╭─ Provided data

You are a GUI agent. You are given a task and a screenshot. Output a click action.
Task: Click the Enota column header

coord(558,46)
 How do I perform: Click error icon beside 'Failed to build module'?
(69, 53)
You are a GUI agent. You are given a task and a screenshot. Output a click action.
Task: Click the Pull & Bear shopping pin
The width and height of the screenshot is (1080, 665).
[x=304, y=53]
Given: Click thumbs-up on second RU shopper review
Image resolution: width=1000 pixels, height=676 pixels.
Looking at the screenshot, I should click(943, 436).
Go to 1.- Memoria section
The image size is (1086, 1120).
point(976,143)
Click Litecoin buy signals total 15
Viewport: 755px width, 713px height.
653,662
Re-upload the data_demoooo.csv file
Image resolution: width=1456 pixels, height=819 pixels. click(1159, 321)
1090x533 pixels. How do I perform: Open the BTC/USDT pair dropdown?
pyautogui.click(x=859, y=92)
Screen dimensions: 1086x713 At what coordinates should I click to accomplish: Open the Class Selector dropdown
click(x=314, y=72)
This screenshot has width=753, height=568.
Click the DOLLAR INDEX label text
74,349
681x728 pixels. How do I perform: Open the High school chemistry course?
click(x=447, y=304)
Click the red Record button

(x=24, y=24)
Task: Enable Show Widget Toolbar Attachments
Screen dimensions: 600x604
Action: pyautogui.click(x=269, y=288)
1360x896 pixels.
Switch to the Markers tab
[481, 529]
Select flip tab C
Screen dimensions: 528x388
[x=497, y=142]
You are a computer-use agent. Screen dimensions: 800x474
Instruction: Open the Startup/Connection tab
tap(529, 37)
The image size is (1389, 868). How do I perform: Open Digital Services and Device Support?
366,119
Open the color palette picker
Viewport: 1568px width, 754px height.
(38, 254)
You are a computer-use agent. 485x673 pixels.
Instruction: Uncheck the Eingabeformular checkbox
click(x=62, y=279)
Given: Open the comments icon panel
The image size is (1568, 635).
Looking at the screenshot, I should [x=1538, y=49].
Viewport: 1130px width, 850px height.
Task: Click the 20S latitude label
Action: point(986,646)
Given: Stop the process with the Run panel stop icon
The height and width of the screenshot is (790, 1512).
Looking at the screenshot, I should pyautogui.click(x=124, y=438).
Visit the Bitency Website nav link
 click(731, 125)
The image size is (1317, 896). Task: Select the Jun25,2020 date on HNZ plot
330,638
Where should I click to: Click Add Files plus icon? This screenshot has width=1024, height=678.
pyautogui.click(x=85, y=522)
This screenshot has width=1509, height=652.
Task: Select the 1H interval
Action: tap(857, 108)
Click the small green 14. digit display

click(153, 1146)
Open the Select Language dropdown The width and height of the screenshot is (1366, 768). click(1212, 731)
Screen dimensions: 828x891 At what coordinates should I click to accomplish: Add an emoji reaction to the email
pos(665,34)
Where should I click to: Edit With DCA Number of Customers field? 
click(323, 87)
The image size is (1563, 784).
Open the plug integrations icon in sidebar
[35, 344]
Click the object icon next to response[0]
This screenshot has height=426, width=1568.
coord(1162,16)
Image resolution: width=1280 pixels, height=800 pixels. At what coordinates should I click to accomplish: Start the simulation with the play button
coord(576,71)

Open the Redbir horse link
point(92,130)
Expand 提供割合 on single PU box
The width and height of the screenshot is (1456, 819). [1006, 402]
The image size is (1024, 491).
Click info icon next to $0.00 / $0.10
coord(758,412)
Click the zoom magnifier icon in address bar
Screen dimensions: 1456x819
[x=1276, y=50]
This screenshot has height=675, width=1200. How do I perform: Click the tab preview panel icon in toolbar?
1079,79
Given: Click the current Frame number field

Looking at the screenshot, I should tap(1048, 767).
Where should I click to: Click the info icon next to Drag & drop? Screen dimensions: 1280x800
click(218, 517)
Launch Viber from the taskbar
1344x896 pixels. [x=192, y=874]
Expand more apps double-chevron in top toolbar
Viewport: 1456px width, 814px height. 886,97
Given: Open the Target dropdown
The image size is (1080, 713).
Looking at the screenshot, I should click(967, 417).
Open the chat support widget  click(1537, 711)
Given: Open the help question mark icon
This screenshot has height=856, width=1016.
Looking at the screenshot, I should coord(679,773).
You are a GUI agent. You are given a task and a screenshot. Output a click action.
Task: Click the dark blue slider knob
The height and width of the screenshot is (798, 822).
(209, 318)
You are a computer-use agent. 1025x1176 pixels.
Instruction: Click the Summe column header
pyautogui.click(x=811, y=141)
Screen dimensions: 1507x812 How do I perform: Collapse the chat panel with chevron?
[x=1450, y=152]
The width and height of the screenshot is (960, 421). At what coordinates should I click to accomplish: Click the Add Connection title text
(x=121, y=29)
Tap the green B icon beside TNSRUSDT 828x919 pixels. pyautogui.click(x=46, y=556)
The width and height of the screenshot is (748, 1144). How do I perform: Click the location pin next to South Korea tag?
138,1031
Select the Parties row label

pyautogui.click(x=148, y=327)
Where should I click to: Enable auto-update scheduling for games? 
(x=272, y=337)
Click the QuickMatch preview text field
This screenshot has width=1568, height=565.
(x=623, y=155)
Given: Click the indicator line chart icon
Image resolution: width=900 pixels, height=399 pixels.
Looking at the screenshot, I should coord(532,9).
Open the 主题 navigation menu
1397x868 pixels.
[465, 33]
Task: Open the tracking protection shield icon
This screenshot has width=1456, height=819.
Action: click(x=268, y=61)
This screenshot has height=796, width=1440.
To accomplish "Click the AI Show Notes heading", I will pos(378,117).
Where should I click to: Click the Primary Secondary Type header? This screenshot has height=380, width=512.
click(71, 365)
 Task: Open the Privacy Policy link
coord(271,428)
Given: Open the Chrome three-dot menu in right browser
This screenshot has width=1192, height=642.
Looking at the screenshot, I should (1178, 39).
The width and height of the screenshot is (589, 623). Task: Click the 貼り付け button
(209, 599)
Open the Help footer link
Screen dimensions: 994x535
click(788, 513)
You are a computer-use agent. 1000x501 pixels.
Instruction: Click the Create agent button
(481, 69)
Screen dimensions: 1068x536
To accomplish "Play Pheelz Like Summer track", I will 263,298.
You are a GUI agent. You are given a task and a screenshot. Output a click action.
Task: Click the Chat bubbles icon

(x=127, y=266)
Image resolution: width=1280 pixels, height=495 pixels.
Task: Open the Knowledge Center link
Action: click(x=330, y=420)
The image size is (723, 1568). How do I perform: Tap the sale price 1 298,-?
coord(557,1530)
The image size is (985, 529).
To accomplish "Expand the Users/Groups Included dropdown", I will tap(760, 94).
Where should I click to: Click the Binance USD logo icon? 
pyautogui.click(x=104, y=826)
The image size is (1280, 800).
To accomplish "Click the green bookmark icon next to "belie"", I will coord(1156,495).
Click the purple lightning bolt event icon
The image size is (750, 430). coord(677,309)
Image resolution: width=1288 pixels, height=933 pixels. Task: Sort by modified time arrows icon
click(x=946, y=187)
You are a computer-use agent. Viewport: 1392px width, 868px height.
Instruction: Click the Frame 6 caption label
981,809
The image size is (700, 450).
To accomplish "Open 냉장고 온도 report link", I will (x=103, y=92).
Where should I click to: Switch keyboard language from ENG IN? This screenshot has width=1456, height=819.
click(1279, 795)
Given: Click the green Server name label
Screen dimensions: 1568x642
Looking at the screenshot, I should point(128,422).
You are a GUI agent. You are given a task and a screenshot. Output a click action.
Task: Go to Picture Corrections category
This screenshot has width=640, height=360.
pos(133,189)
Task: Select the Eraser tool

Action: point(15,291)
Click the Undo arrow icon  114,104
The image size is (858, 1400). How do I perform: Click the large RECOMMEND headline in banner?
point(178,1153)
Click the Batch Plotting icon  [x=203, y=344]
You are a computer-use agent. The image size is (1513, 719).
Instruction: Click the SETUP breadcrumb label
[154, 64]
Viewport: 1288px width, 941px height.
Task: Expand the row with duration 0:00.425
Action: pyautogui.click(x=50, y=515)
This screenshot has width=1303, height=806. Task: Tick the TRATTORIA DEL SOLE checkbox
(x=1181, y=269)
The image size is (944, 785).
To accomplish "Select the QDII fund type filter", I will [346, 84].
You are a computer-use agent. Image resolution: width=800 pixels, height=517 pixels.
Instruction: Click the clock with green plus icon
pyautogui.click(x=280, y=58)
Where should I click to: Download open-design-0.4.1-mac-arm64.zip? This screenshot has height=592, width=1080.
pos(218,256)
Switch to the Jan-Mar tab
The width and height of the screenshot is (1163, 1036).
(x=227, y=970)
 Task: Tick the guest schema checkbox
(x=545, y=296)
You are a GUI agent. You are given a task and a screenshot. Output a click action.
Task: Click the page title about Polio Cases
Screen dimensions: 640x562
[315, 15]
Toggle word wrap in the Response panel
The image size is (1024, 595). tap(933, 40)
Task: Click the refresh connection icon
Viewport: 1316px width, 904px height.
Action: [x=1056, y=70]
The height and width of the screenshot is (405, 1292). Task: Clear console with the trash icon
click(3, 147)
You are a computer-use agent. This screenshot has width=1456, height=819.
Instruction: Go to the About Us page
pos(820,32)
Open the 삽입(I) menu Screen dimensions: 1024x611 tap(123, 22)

╰─

**Instructions to follow**
Can you return everything from the line containing "The height and width of the screenshot is (405, 1292)." down to the end of the data, copied verbatim with both ends included?

**Right answer**
The height and width of the screenshot is (405, 1292). Task: Clear console with the trash icon
click(3, 147)
You are a computer-use agent. This screenshot has width=1456, height=819.
Instruction: Go to the About Us page
pos(820,32)
Open the 삽입(I) menu Screen dimensions: 1024x611 tap(123, 22)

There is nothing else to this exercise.